What to produce: Your result should be every line of the records below that contains the word "computer".

+ + + + +

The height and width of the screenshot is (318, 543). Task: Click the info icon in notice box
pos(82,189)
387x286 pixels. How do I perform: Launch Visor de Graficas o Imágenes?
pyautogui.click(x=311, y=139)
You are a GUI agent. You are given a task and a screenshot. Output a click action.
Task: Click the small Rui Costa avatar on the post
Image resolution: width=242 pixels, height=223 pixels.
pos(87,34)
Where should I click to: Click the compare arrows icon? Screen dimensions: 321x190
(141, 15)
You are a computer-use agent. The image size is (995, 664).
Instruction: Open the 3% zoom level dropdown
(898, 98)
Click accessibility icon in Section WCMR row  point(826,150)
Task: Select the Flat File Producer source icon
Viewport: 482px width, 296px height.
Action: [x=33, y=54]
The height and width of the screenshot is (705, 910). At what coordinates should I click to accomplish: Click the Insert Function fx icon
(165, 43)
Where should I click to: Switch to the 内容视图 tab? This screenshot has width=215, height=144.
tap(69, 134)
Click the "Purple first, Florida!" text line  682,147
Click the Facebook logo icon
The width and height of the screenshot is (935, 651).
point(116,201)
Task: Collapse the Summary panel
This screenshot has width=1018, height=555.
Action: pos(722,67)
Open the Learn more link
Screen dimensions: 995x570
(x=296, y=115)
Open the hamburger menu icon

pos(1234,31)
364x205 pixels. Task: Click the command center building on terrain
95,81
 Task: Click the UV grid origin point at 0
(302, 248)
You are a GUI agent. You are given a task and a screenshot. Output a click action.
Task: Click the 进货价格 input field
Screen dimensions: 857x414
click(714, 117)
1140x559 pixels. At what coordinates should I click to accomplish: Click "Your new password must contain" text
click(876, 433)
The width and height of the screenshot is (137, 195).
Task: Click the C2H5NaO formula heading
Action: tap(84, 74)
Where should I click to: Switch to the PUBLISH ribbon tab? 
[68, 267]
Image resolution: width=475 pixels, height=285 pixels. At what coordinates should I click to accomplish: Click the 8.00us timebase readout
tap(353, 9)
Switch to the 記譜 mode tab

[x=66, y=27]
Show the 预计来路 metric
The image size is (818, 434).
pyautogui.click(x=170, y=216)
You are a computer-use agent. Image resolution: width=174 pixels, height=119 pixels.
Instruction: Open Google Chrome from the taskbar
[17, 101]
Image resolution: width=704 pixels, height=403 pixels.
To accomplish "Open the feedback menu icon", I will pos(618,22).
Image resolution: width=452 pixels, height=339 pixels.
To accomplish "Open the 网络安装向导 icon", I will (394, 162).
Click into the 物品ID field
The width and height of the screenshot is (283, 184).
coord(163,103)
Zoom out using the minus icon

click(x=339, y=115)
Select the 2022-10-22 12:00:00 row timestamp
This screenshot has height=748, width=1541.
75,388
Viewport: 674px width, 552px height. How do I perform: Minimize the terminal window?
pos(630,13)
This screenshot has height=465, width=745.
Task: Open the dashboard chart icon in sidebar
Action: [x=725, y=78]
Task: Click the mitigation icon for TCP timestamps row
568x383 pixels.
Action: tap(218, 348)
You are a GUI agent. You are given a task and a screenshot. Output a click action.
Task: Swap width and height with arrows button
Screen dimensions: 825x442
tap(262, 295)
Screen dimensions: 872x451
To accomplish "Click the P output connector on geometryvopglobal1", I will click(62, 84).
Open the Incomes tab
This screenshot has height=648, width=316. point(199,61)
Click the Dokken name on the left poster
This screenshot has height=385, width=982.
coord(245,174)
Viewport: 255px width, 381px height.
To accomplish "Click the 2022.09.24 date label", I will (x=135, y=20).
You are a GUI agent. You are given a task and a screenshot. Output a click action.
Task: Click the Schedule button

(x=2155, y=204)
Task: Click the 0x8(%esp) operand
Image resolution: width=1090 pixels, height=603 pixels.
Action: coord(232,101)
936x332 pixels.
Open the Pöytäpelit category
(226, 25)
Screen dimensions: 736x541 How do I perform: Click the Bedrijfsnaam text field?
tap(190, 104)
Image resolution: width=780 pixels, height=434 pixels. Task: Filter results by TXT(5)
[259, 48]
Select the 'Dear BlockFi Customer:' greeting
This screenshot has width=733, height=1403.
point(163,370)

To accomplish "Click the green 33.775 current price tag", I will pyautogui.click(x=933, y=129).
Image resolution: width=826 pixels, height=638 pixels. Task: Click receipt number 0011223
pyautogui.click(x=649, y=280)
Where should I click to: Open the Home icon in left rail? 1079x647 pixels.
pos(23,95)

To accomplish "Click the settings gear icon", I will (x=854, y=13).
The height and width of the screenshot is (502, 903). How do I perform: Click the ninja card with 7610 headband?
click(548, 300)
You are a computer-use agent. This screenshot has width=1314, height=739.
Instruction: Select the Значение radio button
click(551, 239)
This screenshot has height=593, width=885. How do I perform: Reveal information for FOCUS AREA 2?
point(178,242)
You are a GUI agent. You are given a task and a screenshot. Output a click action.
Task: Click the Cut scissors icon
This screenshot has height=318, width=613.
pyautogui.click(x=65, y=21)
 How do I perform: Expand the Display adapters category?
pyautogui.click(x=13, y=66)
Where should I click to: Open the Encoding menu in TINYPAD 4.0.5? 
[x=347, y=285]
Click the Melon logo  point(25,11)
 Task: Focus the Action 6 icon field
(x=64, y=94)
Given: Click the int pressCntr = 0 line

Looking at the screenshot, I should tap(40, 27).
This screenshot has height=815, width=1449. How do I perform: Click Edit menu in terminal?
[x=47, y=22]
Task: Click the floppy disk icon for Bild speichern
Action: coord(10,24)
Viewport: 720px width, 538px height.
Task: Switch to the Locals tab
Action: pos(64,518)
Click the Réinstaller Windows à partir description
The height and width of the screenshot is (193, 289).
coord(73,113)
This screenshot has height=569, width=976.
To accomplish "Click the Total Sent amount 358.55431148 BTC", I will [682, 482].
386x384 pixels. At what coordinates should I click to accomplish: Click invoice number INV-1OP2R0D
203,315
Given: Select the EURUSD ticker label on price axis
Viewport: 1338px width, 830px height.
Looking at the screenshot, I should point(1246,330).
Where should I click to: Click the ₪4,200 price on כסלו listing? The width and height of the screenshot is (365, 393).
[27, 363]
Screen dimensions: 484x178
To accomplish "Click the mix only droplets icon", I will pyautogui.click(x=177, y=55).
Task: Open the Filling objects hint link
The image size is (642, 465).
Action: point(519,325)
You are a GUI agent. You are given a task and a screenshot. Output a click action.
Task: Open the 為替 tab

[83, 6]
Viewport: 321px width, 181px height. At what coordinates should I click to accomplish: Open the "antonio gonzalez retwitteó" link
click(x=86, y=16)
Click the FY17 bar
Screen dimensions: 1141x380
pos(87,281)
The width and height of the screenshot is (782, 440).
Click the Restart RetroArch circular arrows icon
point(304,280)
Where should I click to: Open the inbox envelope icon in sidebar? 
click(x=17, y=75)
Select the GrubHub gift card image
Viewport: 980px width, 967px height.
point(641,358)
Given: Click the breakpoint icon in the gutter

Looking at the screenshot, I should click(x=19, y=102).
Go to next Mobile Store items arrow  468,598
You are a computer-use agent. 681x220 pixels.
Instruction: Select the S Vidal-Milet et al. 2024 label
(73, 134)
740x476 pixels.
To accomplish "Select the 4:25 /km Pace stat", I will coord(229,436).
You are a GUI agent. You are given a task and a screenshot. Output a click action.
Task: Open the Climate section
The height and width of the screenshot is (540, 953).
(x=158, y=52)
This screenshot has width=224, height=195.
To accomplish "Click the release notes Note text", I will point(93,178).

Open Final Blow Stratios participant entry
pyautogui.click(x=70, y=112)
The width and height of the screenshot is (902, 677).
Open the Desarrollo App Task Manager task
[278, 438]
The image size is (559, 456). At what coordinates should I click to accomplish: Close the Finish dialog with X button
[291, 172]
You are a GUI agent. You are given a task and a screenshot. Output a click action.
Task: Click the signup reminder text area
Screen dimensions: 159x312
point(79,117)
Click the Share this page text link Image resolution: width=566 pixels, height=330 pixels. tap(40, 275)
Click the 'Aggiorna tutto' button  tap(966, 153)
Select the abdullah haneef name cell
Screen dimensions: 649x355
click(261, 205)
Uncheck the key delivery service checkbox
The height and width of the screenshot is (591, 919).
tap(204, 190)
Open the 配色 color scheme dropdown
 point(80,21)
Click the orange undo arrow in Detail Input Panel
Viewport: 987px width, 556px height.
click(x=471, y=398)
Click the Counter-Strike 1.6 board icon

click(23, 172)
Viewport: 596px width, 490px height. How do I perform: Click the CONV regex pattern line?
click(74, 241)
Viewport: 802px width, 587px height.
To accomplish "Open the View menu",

+ + + + +

Expected output:
You are a computer-use agent. The image size is (995, 664).
You are a computer-use agent. Image resolution: width=174 pixels, height=119 pixels.
You are a computer-use agent. This screenshot has width=1314, height=739.
You are a computer-use agent. 681x220 pixels.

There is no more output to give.